遠藤雷太のうろうろブログ

何かを観たら、とにかく400字または1000字以内で感想を書きつづるブログ。

アガリスクエンターテイメント『令和5年の廃刀令』

2024-02-27 00:17:00 | 演劇を見てきた

2024/2/26

・帯刀が常識となった令和五年の日本社会で、廃刀令の是非を問うタウンミーティングの様子を描いた話。

・『12人の怒れる男』『12人の優しい日本人』と同じ系譜の話。実際、展開も似ている。

・登場人物が事件をほぼ他人事として扱う「~優しい日本人」に比べて、各々の信念や利害がしっかりしている。

・結果、支持派と否定派の入れ替えによる起伏は少なめで、どちらかというと人物描写に重きを置いている。

・裁判員裁判よりもっと非現実的なシチュエーションだからこそ、登場人物の実在感が大切。

・肯定派と否定派のバランスをとるのはとても難しいけど、かなり注意深く練りこまれていたと思う。

・最初の「刀は日本の心」おじさんの言っている理屈は、そのまんまアメリカの銃規制反対派に置き換えられる。

・帯刀という現実の日本人から見るとバカバカしく思える風習でも、アメリカなら銃規制反対の人は普通にいるので、最初にこの言い分を持ってきたのはうまい。

・早いうちに「元々刀はごく少数の武士のものなので日本人の心と言うのはおかしい」というツッコミが入ったのもスッキリする。

・是非はともかく、理屈はわかるという主張が多くてタウンミーティングとしての質が高い。

・「抑止力は機能していたのでは」というツッコミがあったけど、抑止力と反撃能力は違うので違和感あった。
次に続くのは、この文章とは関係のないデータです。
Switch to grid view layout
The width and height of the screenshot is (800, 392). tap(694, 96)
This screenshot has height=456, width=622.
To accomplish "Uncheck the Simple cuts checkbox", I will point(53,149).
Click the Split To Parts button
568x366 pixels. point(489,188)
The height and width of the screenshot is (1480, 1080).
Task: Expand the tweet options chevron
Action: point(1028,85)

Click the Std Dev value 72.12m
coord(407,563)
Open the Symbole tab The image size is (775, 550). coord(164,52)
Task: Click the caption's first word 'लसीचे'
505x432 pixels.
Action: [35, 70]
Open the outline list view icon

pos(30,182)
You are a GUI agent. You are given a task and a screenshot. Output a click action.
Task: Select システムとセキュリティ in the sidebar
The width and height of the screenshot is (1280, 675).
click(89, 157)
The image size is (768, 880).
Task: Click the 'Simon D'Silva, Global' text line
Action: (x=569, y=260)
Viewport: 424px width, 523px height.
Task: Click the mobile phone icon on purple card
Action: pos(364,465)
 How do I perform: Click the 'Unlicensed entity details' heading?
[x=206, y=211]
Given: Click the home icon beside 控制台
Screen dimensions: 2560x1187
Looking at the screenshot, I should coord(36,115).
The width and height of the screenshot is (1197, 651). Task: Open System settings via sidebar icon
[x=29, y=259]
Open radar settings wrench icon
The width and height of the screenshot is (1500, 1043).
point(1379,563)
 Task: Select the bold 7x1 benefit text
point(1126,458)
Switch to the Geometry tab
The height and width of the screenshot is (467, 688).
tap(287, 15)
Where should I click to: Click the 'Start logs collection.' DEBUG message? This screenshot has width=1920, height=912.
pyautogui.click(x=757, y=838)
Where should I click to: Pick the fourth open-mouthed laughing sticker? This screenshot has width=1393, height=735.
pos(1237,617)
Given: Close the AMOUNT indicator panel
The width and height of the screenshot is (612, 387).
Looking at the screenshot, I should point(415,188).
戦闘になった以上、抑止力は機能していない。

・スマ刀から票取りのための駆け引きが始まるのも見ごたえがあったけど、二択を迫られたら投票は厳しい。

・自分があの場にいたら棄権するかも。

・ある種の政治家らしさを完璧に具現化した榎並夕起さん。正面を切るだけで笑ってしまう。ズルい。あのキャラクターがいるから、他の人も動きやすくなる。

・淺越岳人さんもよかった。弁が立ち知識もあるのに倫理観がおぼつかなくなっている作家。

・髭とガタイの良い作家に既視感ある。西村賢太さんかな。

・現実問題、傘ですら邪魔なのに、あんなに長くて重い鉄の棒の携帯が一般化することはないとは思う。自転車に乗るときにめちゃめちゃ邪魔そう。

・それでも思考実験として面白かったし、本作品より現実の国会中継のほうが作り物っぽいのは、ほんとに何とかならんものかと思ってしまう。

 

《公演詳細(観劇三昧HP)》

■公演時期 2023/05/01

■地域 関東

■キャスト
淺越岳人
伊藤圭太
榎並夕起
鹿島ゆきこ
古谷蓮
前田友里子
矢吹ジャンプ(ファルスシアター)(以上アガリスクエンターテイメント)
江益凛
斉藤コータ
声の出演:北川竜二

■スタッフ
脚本・演出:冨坂友
文芸助手・オーサリング:淺越岳人
演出部:川嶋芙優(片岡自動車工業)
衣装・映像・スタッフロール:榎並夕起
小道具・題字:前田友里子
配信・撮影:ニュービデオシステム
スチール撮影:石澤知絵子・井上亮二
宣伝美術・デザイン:津和野諒
制作:佐伯凛果
制作助手:樫村健人
プロデューサー:佐野木雄太
製作協力:Cuebicle
協力:オフィスキール・片岡自動車工業・CRAPER・コメディユニット磯川家・チーズfilm・俳協・ファルスシアター・大和田あずさ・竹田ユウヤ
企画・製作:アガリスクエンターテイメント

■あらすじ

―どうやら、日本初の廃刀令が出るかもしれないらしい。

二〇二三年、相次ぐ刀剣による殺傷事件を受けて、世間では一般市民の帯刀を規制する気運が高まる。
歴史上初めて出される「廃刀令」をめぐり、国内の世論は真っ二つに。
全国に先んじて条例を検討し始めた**区はタウンミーティングを実施。

そして、八人の男女が集められた。

これは、明治期に廃刀令が出されなかった世界の会議コメディ。